ClimbingLion · July 22, 2025, 8:26am

I need help extracting data from web pages using Google Sheets ImportXML function. I’m working with CRM system pages and want to pull specific text content automatically instead of doing it by hand.

I have the page URLs in my spreadsheet and I’m using ImportXML to grab certain data, but my XPath expressions aren’t working properly.

Here’s what I tried first:

//section[@class="mainContent"]//td[@class="dataCell"][3]//text()

This gives me a parsing error every time.

I also used Chrome DevTools to copy the XPath directly by right-clicking on the element:

//*[@id="content"]/div[1]/div[3]/table/tbody/tr[3]/td[1]

Even when I add //text() at the end, it doesn’t work reliably. This method seems too fragile for what I need.

The content I’m trying to extract looks like this:

remote access code 67890
Location: Business Name, CA
User: admin
Pass: mypassword123

What am I doing wrong with these XPath queries? Is there a better approach for this kind of data extraction?

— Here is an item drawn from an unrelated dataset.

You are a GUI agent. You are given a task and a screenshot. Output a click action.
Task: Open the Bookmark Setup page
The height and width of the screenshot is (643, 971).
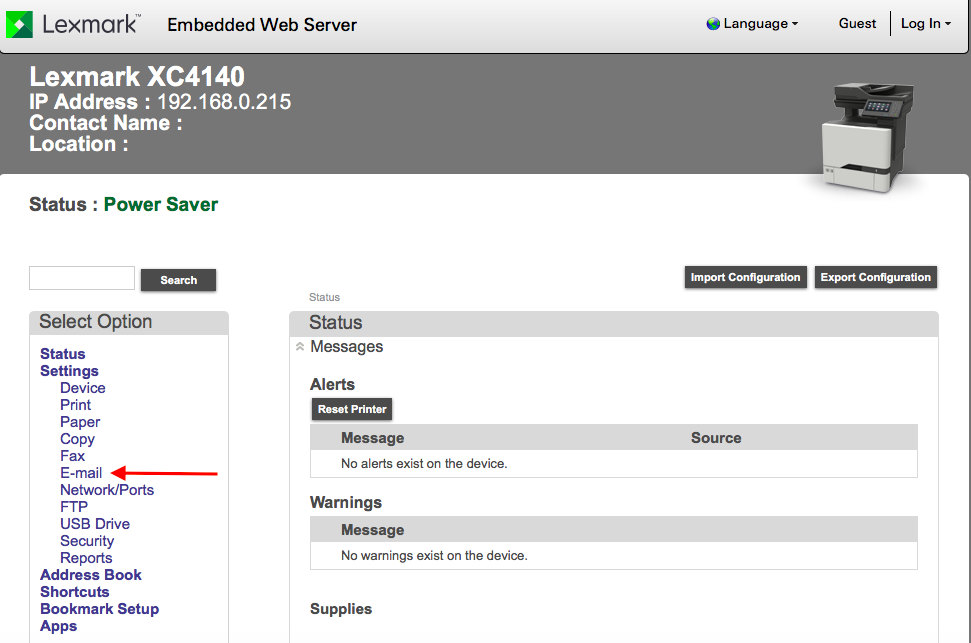click(100, 609)
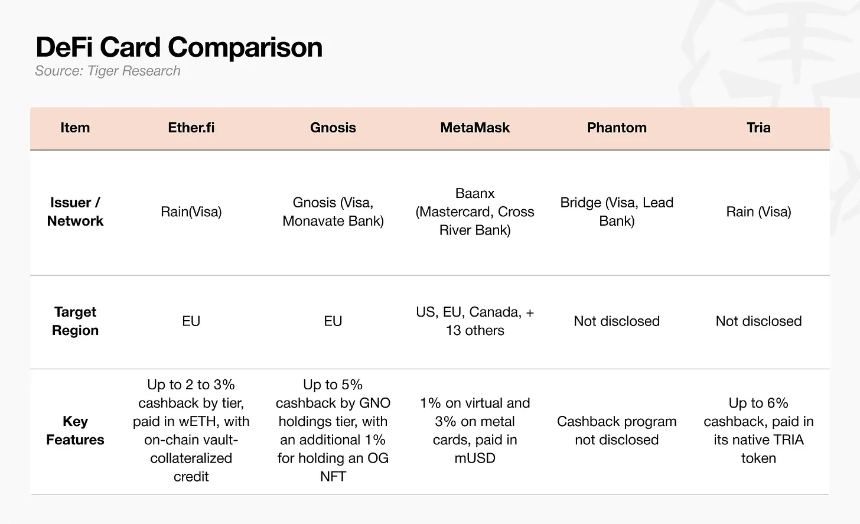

HappyDancer99 · July 29, 2025, 7:13am

The problem is likely that ImportXML can’t see the elements you’re targeting. I’ve hit this same issue with CRM systems - they often require login or block automated requests, so ImportXML gets different content than what you see in your browser. Test your XPath on a simple public site first to make sure the syntax works. Also try a basic XPath like //title to see if you get any response at all. If that fails, the site’s blocking you. For CRM data, you’re probably better off using their API instead of scraping - most modern CRMs have APIs built for exactly this.

Zack_45Gaming · July 28, 2025, 2:02pm

try wrapping your xpath with normalize-space() - like normalize-space(//section[@class="mainContent"]//td[@class="dataCell"][3]). importXML gets weird about whitespace sometimes. also check if the site uses javascript to load content dynamically - importXML can’t handle that.

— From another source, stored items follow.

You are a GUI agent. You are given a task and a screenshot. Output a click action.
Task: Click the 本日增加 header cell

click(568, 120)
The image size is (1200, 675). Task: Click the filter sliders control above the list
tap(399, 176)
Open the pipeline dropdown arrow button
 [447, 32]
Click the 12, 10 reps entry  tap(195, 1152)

John_Fast · July 28, 2025, 9:24am

That parsing error usually means there’s something wrong with your XPath syntax. With ImportXML, I’ve learned it’s better to start simple instead of jumping into complex nested paths. Don’t try to target multiple levels at once - break it down first. Test something basic like //td[@class="dataCell"] to see if you get any results, then add more specificity from there. The XPath you copied from DevTools probably won’t work because it depends on the exact DOM structure, which changes all the time. For CRM pages, I stick with more stable attributes like data-* attributes or unique class names. Avoid positional selectors like [3] or tr[3] - they’re unreliable. Also check if the content loads after the page renders. ImportXML only sees the initial HTML, not anything generated by JavaScript.